(Task goal):
Only the opening lines of the listing, through the one with "Given: Select 'Stirare", are to be retyped, each exactly as it stands.

———

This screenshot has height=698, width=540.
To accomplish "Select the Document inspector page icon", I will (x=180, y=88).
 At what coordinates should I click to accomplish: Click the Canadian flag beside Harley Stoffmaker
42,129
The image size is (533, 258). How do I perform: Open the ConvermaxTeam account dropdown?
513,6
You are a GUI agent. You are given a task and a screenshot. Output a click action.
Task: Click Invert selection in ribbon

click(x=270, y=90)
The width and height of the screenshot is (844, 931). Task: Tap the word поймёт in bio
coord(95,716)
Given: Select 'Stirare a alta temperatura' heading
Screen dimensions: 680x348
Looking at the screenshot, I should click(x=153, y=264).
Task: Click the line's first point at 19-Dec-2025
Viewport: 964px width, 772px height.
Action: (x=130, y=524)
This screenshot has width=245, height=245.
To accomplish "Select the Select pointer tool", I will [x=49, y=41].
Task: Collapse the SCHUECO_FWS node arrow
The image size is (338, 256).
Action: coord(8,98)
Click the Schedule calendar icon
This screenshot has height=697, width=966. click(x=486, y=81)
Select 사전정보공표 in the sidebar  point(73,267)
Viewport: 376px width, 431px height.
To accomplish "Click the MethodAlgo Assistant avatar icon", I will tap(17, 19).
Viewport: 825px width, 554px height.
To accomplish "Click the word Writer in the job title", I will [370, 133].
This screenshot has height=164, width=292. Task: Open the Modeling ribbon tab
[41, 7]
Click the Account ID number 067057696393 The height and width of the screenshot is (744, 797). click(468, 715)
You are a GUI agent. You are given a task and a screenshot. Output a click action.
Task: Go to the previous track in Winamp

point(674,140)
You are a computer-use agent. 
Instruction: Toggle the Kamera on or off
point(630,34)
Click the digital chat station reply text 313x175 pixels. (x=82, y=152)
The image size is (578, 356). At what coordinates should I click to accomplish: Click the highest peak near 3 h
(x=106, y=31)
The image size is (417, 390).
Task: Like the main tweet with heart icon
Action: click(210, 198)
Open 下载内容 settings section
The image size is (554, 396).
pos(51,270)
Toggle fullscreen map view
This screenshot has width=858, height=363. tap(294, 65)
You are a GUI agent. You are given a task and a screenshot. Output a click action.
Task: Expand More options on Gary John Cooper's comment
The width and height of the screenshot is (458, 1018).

———

(Answer space):
This screenshot has height=698, width=540.
To accomplish "Select the Document inspector page icon", I will (x=180, y=88).
 At what coordinates should I click to accomplish: Click the Canadian flag beside Harley Stoffmaker
42,129
The image size is (533, 258). How do I perform: Open the ConvermaxTeam account dropdown?
513,6
You are a GUI agent. You are given a task and a screenshot. Output a click action.
Task: Click Invert selection in ribbon

click(x=270, y=90)
The width and height of the screenshot is (844, 931). Task: Tap the word поймёт in bio
coord(95,716)
Given: Select 'Stirare a alta temperatura' heading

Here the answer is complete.